Compliance professionals watching the SEC’s actions on climate risk have one more item for the radar screen. Last week the agency ruled that Amazon.com must include a shareholder resolution in its proxy statement asking the company to prepare a report about whether its employee retirement plans align with Amazon’s stated climate goals.
Why is that interesting? Because it’s yet another example of the SEC taking a broad view of corporate values, climate change, and organizations holding themselves accountable to what they promise publicly.
The shareholder proposal was filed earlier this year by As You Sow, a shareholder activism group that pushes for (among other things) more attention to climate change. The proposal asks Amazon to prepare a report assessing how much its retirement plan options for employees match up to Amazon’s stated goals to reduce carbon emissions and embrace a greener future in its own operations.
Surprising nobody, Amazon asked the SEC for permission to exclude As You Sow’s proposal from the proxy statement. Last Friday the SEC’s Division of Corporation Finance said no; the substance of the question “transcends ordinary business matters” and therefore can be included. Amazon’s 2022 proxy was posted today, and the annual shareholder meeting happens on May 25.
Amazon’s lawyers offered all manner of reasons not to include the proposal, mostly arguing that current labor laws and Amazon’s fiduciary duties as retirement plan sponsor don’t allow the company to consider climate risks when deciding which investments might go into employee retirement plans. One particular passage jumped out me:
The Proposal seeks to suggest that the investment alternatives available under the Plan implicate a significant social policy issue that should be considered by the company’s shareholders by invoking “misalignment [with] the Company’s sustainability goals” or “cognitive dissonance and reputational risk.”
Well, yes. That’s precisely what As You Sow is trying to do. It even said as much in a press release celebrating its victory:
The brand damage of having [Amazon] say one thing and do another is important to measure and understand. We are pleased to see the fleet of 100,000 electric delivery vehicles, but it causes cognitive dissonance when at the same time the company has $621 million in oil, coal, and fossil-fired utilities and $48 million invested in deforestation-risk agribusiness.
Keep in mind, this shareholder resolution doesn’t say Amazon cannot make such investments in its retirement plan; it only directs the board to prepare a report assessing how much its current retirement plans do or don’t align with the company’s climate goals.
One Corporate Vision on Climate
Back to the SEC and its proposal for more disclosure of climate risk.
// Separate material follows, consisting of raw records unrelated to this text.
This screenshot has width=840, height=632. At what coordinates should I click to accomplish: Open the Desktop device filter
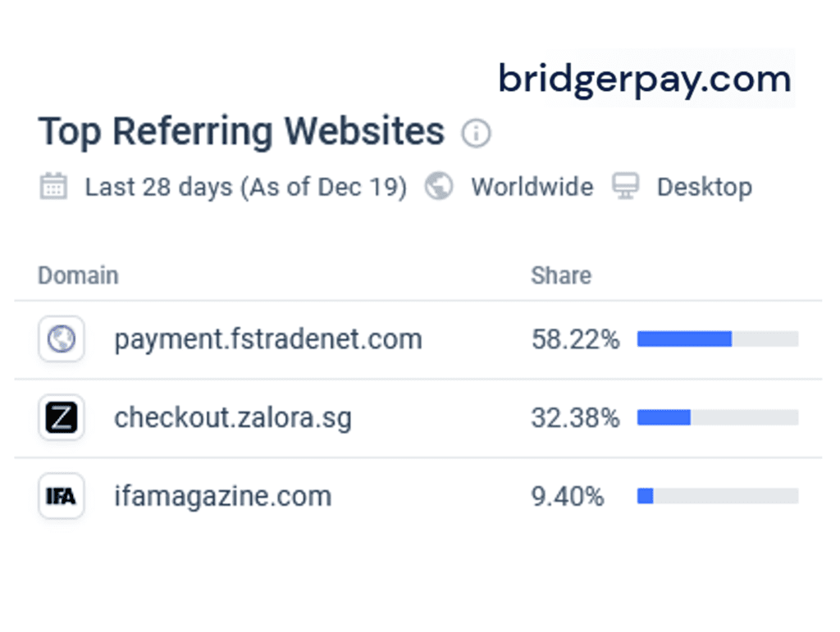pyautogui.click(x=704, y=187)
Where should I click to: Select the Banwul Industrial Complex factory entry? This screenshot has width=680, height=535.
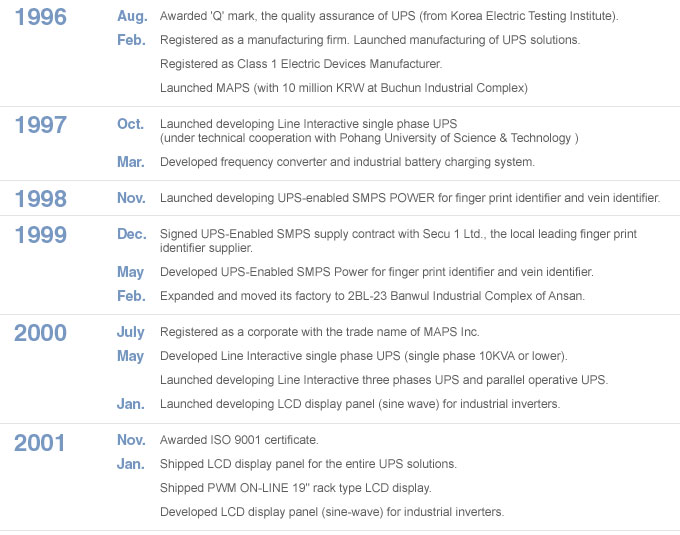[373, 296]
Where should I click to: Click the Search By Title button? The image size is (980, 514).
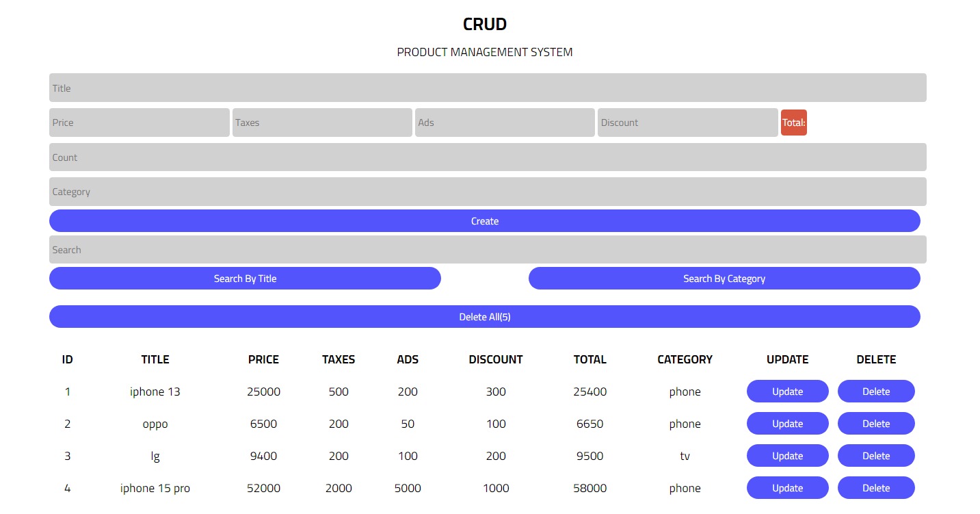245,279
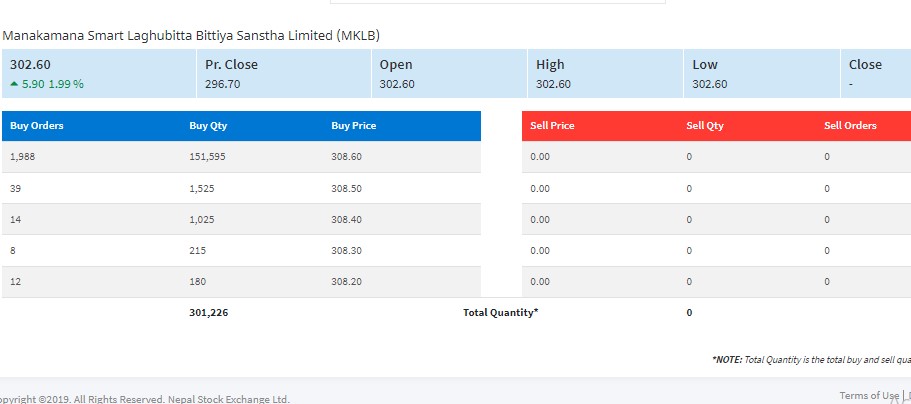This screenshot has height=404, width=911.
Task: Click the 301,226 total buy quantity
Action: [x=208, y=313]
One requirement within that proposal is for companies to disclose how you plan to achieve any net-zero or low-carbon goals you’ve declared. That includes a description of the transition plan, plus relevant metrics and targets used to identify and manage transition risks.
One can see how As You Sow’s resolution fits within that objective. How can a company declare its commitment to a net-zero future in one breath, while ignoring that commitment in its retirement investments in the next?
I appreciate that ERISA law (and the fiduciary duties therein) is a complicated field, but I don’t think that matters to most rank-and-file employees. Most people support the notion of trying to save the planet from climate disaster. They like to see their companies take action in support of that goal. Likewise, they don’t like to see their companies simultaneously take other actions that contradict the goal — such as putting their retirement savings into fossil fuel and deforestation investments. At the least, they want the company to explain how those two conflicting visions might reconcile, which is what As You Sow’s resolution asks Amazon to do.
We’ve also already seen the SEC issue comment letters to numerous companies, asking those businesses to explain how the statements they make in corporate sustainability reports square with climate risk disclosures included in the 10-K. The goal there seems rather clear: the SEC wants companies to be thoughtful and consistent in what they communicate to the public (consumers, investors, and anyone else) about climate change.
This decision favoring As You Sow is in a similar vein. Yes, it’s more about Amazon’s commitment to the stated priority of fighting climate change, while the comment letters are about specific data and risk disclosures — but a single principle is at work in both instances. The SEC wants companies to explain how their approach to climate change is consistent, across all the ways they engage with shareholders on the issue.